French literary taste always finds it difficult to deal with those aspects of genius that do not readily fit within a classical frame. An early illustration of this tendency was provided by Voltaire when he apologized for having foolishly introduced Shakespeare on the French stage: “I first showed the French a few pearls I had retrieved from his huge heap of dung… I did not realize at the time that I was actually trampling upon the laurels of Racine and Corneille in order to adorn the head of this barbaric play-actor.”1 Later on, native literary giants did not fare much better. Victor Hugo who was Balzac’s junior by only three years (but whose career lasted nearly twice as long) came to enjoy even greater popularity; yet, for all his triumphs, he never fully succeeded in disarming the reservations of the purists. In our own time, two comments which summarize with cruel wit the critical ambivalence that still persists toward Hugo would fit Balzac much better. On being asked who was the greatest French poet, André Gide replied: “Victor Hugo—alas!” And Jean Cocteau added: “Victor Hugo was a madman who believed he was Victor Hugo” Both in greatness and in lunacy, Balzac certainly scaled heights that were at least as spectacular.

Balzac’s claim to the title of Greatest French Novelist of All Time can hardly be disputed: he simply bulldozed his way into that unique position, propelled by the sheer mass and energy of his production. The total cast of his Comédie humaine amounts to some 3,500 characters (including a few animals)—in all of Western literature, only Shakespeare and Dickens approached such a bewildering fecundity.

To engage in a complete reading of the Comédie humaine is akin to embarking on a raft and attempting the descent of a huge wild river: once you start, you cannot get off, you are powerless to stop, you are carried away into another world—more exciting, more intense, more real than the dull scene you left ashore.

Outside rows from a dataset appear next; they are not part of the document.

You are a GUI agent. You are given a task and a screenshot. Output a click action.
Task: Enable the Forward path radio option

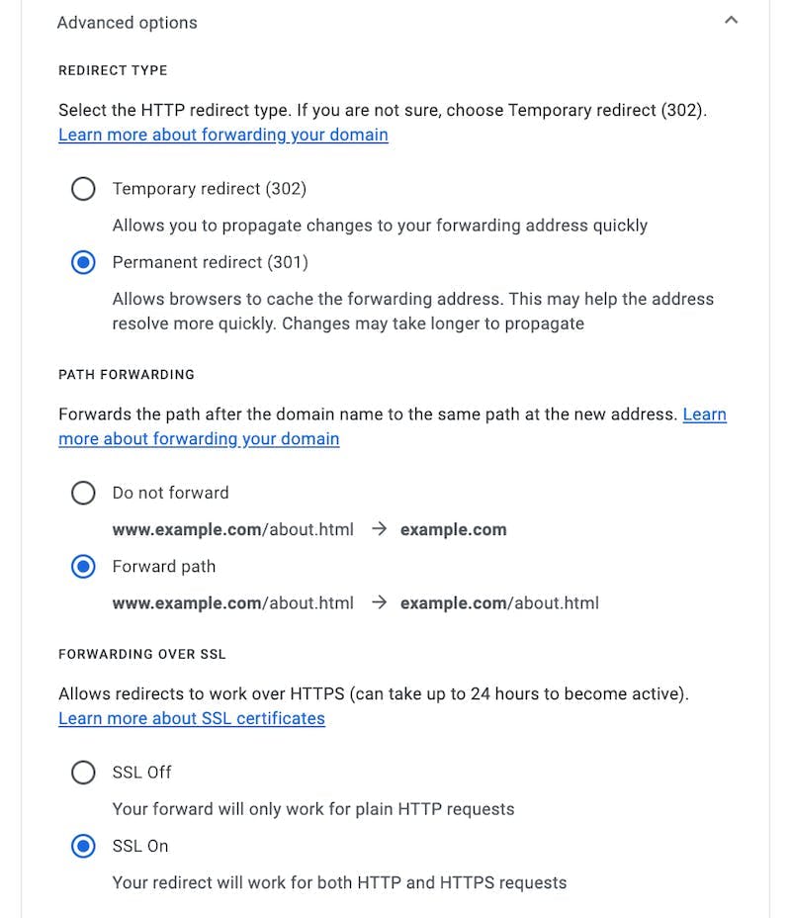(84, 567)
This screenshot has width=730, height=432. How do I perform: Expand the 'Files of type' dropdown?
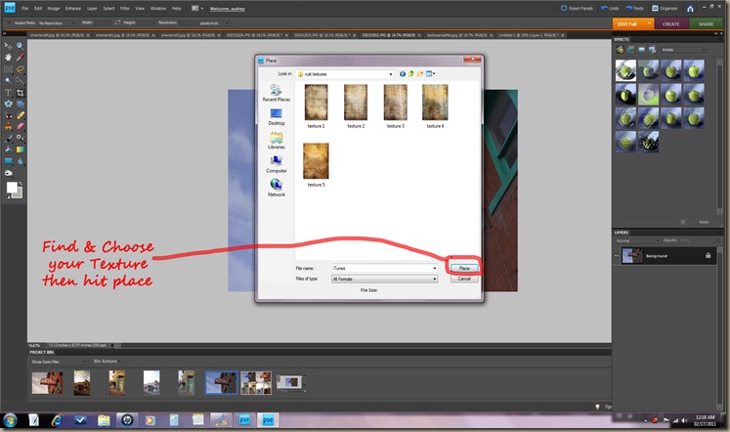(x=434, y=279)
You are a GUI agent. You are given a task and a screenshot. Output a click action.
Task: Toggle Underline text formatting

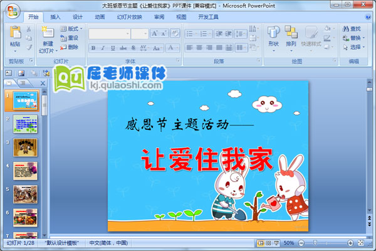113,48
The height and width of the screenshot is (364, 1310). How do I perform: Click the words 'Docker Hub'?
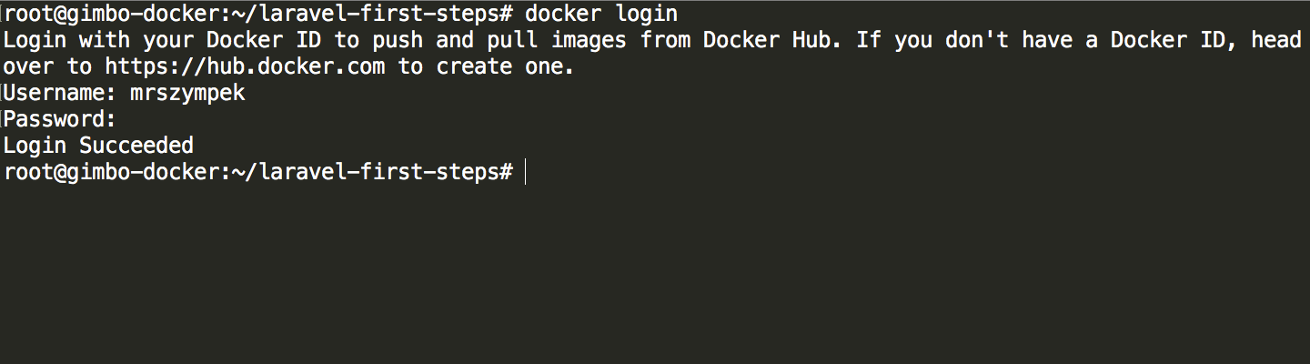point(768,40)
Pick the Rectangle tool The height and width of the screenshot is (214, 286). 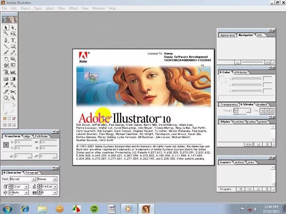(13, 46)
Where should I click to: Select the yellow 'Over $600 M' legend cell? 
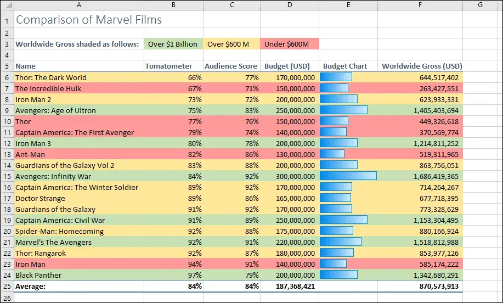pyautogui.click(x=231, y=44)
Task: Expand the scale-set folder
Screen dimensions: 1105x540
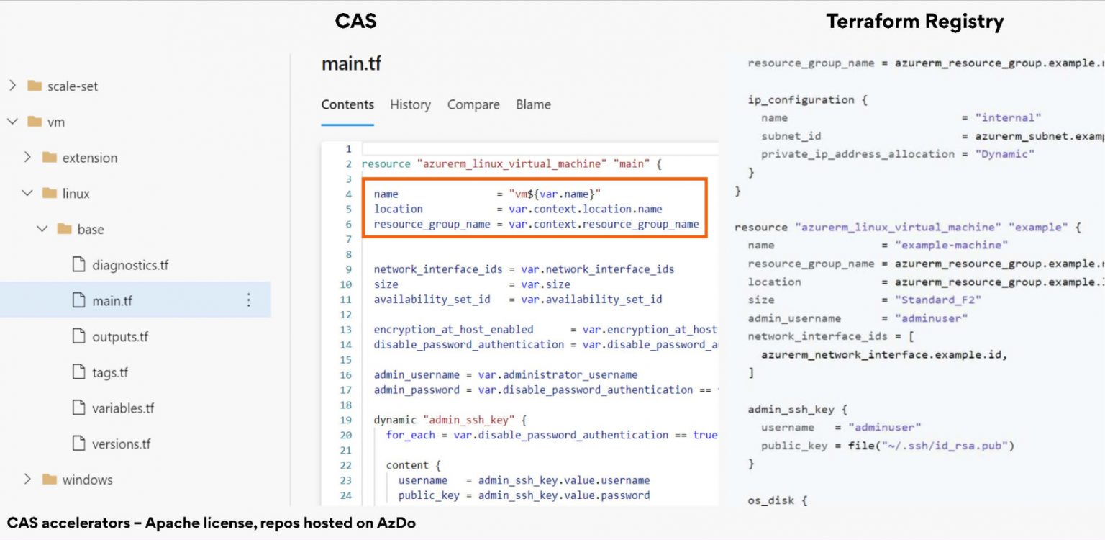Action: pyautogui.click(x=12, y=86)
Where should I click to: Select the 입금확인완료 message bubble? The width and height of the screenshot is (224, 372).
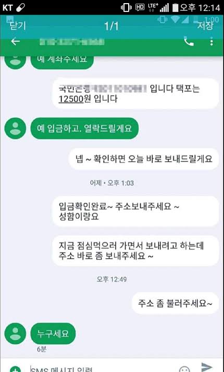tap(135, 212)
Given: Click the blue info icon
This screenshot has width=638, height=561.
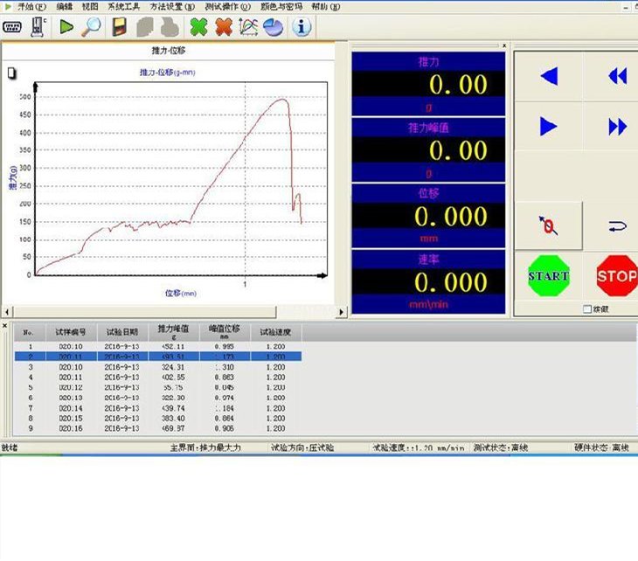Looking at the screenshot, I should 302,27.
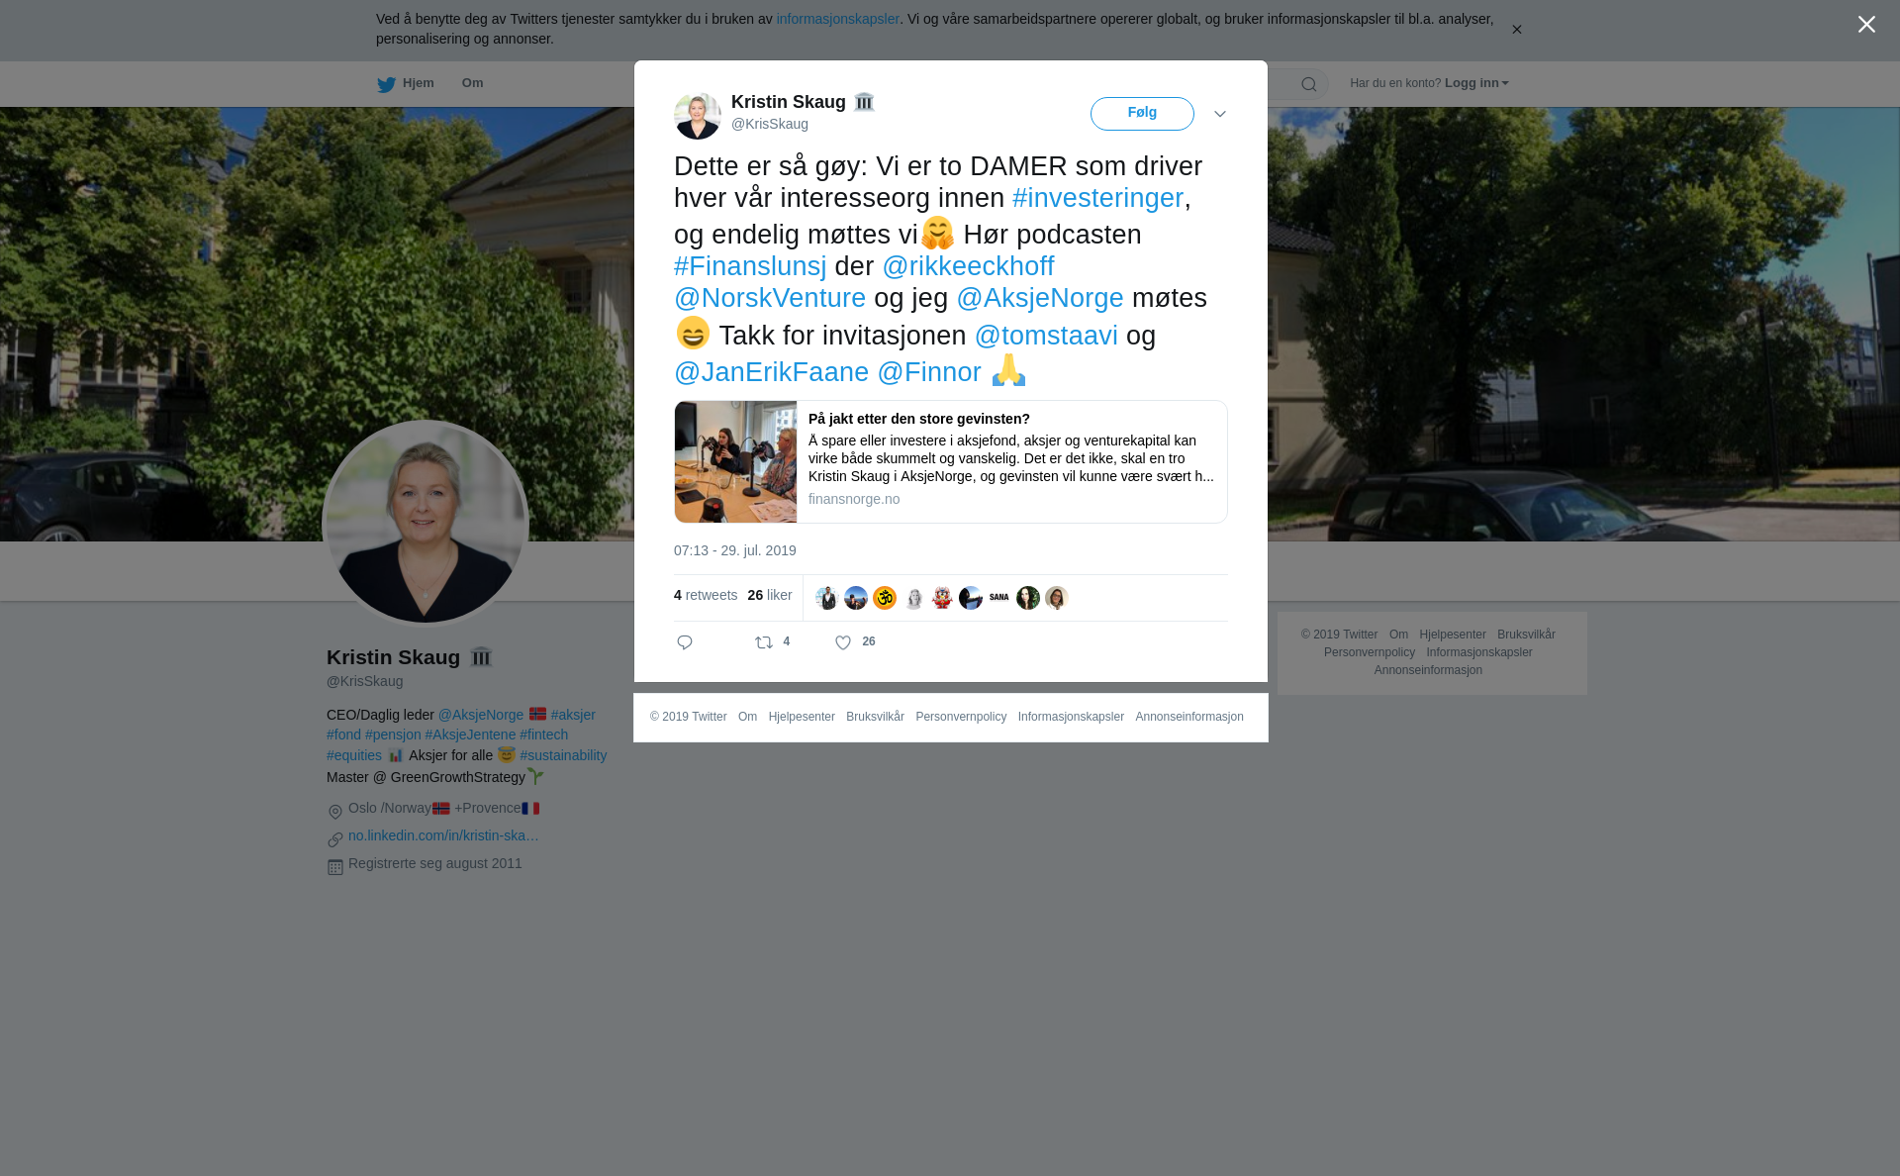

Everything is larger than life, loaded with energy. In Balzac’s novels, Baudelaire observed, even doorkeepers have genius, and Oscar Wilde added:

A steady course of Balzac reduces our living friends to shadows, and our acquaintances to the shadows of shades. His characters have a kind of fervent, fiery colored existence. They dominate us and defy skepticism…. Balzac is no more a realist than Holbein was. He created life, he did not copy it.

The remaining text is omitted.